Mr Chalamila said that due lack of reliable data on crude oil importation the country is neither accessing such funds nor paying annual membership feeds.
According to him, the country is yet to furnish IMO the amount of crude oil imported annually.
According to the latest resolution of IOPC Funds, for the country to access such funds earmarked for combating oil spills has to submit data indicating that it imports more than 150,000 tonnes of crude oil.
The IOPC Funds are financed by contributions levied on any entity that has received in the relevant calendar year more than 150,000 tonnes of contributing oil (that is, crude and/or heavy fuel oil) in ports or terminal installations in a Member State, after carriage by sea. Contributions are paid by the individual contributors directly to the Funds,” reads part of IOPC Funds of last year.
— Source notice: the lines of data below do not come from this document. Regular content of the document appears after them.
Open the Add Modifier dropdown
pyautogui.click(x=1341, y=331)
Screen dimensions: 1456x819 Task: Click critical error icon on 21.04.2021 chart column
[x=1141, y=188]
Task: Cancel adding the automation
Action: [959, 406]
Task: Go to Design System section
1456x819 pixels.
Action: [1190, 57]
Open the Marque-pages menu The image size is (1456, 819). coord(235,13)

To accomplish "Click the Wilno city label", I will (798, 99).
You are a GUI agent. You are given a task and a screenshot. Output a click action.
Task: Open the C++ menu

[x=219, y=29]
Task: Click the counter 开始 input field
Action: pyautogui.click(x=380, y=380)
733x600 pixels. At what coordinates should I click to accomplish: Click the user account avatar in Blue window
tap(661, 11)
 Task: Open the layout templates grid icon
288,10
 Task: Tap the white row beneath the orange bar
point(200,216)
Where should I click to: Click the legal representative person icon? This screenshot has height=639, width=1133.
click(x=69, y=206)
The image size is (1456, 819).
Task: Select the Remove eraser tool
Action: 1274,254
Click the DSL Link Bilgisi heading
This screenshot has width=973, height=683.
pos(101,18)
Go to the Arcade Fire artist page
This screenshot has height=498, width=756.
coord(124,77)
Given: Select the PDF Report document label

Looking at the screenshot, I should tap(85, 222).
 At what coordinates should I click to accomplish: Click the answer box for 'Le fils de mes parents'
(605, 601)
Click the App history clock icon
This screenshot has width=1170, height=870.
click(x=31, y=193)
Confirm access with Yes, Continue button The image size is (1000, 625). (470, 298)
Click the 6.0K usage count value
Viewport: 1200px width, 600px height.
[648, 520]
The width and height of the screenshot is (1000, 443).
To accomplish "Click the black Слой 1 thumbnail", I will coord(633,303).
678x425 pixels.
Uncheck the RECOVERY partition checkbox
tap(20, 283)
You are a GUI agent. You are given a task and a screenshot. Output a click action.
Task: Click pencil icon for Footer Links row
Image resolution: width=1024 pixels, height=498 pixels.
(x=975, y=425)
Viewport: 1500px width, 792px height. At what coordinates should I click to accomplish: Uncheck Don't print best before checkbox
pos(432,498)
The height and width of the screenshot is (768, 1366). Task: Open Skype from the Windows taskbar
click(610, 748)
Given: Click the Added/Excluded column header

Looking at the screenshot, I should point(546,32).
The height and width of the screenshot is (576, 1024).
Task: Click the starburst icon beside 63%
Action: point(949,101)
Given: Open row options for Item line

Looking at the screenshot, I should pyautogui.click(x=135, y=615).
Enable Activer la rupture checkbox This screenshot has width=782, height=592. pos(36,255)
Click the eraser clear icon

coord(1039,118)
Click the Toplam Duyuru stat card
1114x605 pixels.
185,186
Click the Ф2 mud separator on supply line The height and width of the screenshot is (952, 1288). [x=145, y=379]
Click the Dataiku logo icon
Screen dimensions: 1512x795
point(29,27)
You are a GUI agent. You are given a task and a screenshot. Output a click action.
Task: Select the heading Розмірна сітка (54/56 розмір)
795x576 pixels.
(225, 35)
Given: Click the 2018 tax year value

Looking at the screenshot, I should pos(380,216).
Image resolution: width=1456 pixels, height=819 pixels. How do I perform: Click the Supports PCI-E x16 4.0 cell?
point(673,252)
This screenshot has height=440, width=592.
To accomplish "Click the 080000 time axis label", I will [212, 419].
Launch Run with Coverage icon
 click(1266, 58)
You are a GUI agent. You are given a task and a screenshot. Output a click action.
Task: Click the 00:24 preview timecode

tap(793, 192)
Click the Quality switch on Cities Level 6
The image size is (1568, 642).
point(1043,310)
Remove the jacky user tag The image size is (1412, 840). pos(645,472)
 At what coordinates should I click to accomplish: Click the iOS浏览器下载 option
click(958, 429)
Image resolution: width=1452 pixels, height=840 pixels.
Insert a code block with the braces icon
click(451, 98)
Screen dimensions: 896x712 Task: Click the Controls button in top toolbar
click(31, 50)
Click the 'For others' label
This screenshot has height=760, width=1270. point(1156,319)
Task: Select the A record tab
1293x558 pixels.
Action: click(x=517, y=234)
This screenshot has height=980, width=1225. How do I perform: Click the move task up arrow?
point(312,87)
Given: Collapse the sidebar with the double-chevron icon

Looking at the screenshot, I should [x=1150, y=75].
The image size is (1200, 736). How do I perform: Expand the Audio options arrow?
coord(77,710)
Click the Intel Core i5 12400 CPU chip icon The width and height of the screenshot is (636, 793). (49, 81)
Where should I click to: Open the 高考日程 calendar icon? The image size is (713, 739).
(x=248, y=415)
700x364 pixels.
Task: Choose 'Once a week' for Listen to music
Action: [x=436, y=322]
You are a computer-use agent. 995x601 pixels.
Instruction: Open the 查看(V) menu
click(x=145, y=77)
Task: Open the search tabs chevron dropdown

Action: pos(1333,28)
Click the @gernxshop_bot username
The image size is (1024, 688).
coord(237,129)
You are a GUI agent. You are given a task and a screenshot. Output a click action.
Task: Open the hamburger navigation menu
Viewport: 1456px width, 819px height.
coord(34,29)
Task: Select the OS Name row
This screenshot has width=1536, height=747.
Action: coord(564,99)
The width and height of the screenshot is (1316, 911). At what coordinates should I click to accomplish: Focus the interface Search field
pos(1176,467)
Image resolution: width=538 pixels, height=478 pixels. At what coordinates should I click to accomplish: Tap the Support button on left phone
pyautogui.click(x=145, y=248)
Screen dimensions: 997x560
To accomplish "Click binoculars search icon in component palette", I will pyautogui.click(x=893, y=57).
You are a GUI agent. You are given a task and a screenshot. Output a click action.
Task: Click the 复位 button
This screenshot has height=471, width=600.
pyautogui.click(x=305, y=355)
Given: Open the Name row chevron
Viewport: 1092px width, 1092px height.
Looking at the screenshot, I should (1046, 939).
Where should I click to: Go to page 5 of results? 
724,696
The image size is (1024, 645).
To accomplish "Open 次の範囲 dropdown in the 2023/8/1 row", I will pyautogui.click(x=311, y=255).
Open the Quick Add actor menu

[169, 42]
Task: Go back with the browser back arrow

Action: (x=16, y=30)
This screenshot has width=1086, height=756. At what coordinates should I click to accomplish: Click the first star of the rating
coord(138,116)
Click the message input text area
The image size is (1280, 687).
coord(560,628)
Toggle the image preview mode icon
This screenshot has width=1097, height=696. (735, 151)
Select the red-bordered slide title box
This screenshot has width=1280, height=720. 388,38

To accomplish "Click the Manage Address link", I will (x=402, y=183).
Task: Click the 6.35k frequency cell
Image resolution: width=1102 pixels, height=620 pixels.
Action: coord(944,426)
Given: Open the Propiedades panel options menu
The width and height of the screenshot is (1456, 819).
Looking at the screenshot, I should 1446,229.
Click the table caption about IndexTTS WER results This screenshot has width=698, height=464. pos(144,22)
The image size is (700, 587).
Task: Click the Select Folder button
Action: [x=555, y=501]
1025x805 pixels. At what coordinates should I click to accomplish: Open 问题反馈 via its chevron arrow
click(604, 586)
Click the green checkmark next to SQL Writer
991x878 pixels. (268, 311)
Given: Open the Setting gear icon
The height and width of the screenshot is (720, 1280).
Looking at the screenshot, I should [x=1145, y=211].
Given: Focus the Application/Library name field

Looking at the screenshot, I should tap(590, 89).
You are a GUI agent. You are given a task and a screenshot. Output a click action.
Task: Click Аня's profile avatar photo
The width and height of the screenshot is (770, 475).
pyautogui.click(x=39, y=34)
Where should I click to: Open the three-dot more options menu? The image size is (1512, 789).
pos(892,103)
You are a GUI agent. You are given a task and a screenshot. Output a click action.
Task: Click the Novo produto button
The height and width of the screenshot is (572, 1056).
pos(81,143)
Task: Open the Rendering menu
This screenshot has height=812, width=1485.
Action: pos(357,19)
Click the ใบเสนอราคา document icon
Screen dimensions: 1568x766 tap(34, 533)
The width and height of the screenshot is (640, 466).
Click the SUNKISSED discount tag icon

The levy of contributions depends on reports of the amounts of oil received by individual contributors, which the governments of Member States are obliged to submit annually to the Secretariat, according to IOPC Funds.
The same report from IOPC Funds clarifies that: “these amounts are used as the basis of the levy, calculated to provide monies to administer the Funds and to pay claims approved by the governing bodies.”
A system of deferred invoicing exists whereby the total amount to be levied in contributions for a given calendar year is fixed, but only a specific lower total amount is invoiced for payment by 1st March, and the remaining amount or a part thereof, is invoiced later in the year if necessary, according to IOPC Funds.
The document which was availed to The Citizen shows that in 2016 the government approved the National Marine oil Spill Response Contigency Plan that stipulates on government responsibility.
Under such plan on combating oil spills, the government has established the National Marine Oil Spill Co-ordinating committee; including Tanzania Harbours Authority, Tasac, National Environmental Management Council, Vice President’s Office, Navy, Marine Police Unit, Ministry of Works, Transport and Communications and Zanzibar Oil Commission.